Exercise requirements: What the task needs is the data below, written out verbatim.

Data excerpts below:

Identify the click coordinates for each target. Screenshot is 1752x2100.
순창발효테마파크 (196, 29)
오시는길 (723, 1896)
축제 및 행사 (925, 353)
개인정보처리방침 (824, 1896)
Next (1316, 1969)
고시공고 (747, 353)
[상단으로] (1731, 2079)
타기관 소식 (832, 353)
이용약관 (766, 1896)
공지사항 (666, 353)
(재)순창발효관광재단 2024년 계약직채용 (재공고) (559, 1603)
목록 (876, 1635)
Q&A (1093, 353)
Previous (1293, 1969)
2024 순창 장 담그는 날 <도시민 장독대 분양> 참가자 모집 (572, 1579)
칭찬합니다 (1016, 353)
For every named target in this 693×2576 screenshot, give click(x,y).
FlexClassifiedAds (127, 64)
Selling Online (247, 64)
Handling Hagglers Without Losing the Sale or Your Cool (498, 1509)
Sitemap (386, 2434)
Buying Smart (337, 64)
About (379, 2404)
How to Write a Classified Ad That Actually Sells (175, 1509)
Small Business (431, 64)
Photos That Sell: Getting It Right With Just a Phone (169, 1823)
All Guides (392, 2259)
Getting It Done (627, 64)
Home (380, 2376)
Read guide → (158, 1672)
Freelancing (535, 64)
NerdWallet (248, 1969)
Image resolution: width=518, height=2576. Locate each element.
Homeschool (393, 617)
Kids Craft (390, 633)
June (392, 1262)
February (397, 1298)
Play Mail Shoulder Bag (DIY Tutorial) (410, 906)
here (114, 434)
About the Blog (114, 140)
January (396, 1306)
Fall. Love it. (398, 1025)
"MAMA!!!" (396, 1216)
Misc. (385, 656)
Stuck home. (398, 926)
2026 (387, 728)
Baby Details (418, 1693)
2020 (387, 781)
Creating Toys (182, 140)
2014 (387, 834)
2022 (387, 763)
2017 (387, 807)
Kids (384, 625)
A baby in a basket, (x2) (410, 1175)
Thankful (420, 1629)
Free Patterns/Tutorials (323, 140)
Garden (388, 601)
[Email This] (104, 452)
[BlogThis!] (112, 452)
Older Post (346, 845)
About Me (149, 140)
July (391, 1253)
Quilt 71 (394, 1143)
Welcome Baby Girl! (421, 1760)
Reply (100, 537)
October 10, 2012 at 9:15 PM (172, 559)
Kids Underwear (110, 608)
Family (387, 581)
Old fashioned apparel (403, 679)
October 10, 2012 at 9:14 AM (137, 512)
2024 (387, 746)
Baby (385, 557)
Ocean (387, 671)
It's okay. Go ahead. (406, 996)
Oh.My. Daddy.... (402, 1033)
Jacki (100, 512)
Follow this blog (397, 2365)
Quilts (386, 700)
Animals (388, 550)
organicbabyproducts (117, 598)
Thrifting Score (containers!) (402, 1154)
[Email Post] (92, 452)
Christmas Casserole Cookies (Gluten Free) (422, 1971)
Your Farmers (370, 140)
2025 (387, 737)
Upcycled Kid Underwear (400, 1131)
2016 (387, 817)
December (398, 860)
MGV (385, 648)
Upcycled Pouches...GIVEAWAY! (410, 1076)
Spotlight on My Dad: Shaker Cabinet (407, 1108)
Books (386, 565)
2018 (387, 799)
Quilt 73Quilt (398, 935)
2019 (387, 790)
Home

End of Data excerpts.

Response to the exercise:
Identify the click coordinates for each target. Screenshot is 1752x2100.
순창발효테마파크 (196, 29)
오시는길 (723, 1896)
축제 및 행사 (925, 353)
개인정보처리방침 (824, 1896)
Next (1316, 1969)
고시공고 (747, 353)
[상단으로] (1731, 2079)
타기관 소식 (832, 353)
이용약관 (766, 1896)
공지사항 (666, 353)
(재)순창발효관광재단 2024년 계약직채용 (재공고) (559, 1603)
목록 (876, 1635)
Q&A (1093, 353)
Previous (1293, 1969)
2024 순창 장 담그는 날 <도시민 장독대 분양> 참가자 모집 (572, 1579)
칭찬합니다 (1016, 353)
For every named target in this 693×2576 screenshot, give click(x,y).
FlexClassifiedAds (127, 64)
Selling Online (247, 64)
Handling Hagglers Without Losing the Sale or Your Cool (498, 1509)
Sitemap (386, 2434)
Buying Smart (337, 64)
About (379, 2404)
How to Write a Classified Ad That Actually Sells (175, 1509)
Small Business (431, 64)
Photos That Sell: Getting It Right With Just a Phone (169, 1823)
All Guides (392, 2259)
Getting It Done (627, 64)
Home (380, 2376)
Read guide → (158, 1672)
Freelancing (535, 64)
NerdWallet (248, 1969)
Image resolution: width=518, height=2576. Locate each element.
Homeschool (393, 617)
Kids Craft (390, 633)
June (392, 1262)
February (397, 1298)
Play Mail Shoulder Bag (DIY Tutorial) (410, 906)
here (114, 434)
About the Blog (114, 140)
January (396, 1306)
Fall. Love it. (398, 1025)
"MAMA!!!" (396, 1216)
Misc. (385, 656)
Stuck home. (398, 926)
2026 (387, 728)
Baby Details (418, 1693)
2020 (387, 781)
Creating Toys (182, 140)
2014 (387, 834)
2022 (387, 763)
2017 (387, 807)
Kids (384, 625)
A baby in a basket, (x2) (410, 1175)
Thankful (420, 1629)
Free Patterns/Tutorials (323, 140)
Garden (388, 601)
[Email This] (104, 452)
[BlogThis!] (112, 452)
Older Post (346, 845)
About Me (149, 140)
July (391, 1253)
Quilt 71 (394, 1143)
Welcome Baby Girl! (421, 1760)
Reply (100, 537)
October 10, 2012 at 9:15 PM (172, 559)
Kids Underwear (110, 608)
Family (387, 581)
Old fashioned apparel (403, 679)
October 10, 2012 at 9:14 AM (137, 512)
2024 (387, 746)
Baby (385, 557)
Ocean (387, 671)
It's okay. Go ahead. (406, 996)
Oh.My. Daddy.... (402, 1033)
Jacki (100, 512)
Follow this blog (397, 2365)
Quilts (386, 700)
Animals (388, 550)
organicbabyproducts (117, 598)
Thrifting Score (containers!) (402, 1154)
[Email Post] (92, 452)
Christmas Casserole Cookies (Gluten Free) (422, 1971)
Your Farmers (370, 140)
2025 (387, 737)
Upcycled Kid Underwear (400, 1131)
2016 (387, 817)
December (398, 860)
MGV (385, 648)
Upcycled Pouches...GIVEAWAY! (410, 1076)
Spotlight on My Dad: Shaker Cabinet (407, 1108)
Books (386, 565)
2018 (387, 799)
Quilt 73Quilt (398, 935)
2019 (387, 790)
Home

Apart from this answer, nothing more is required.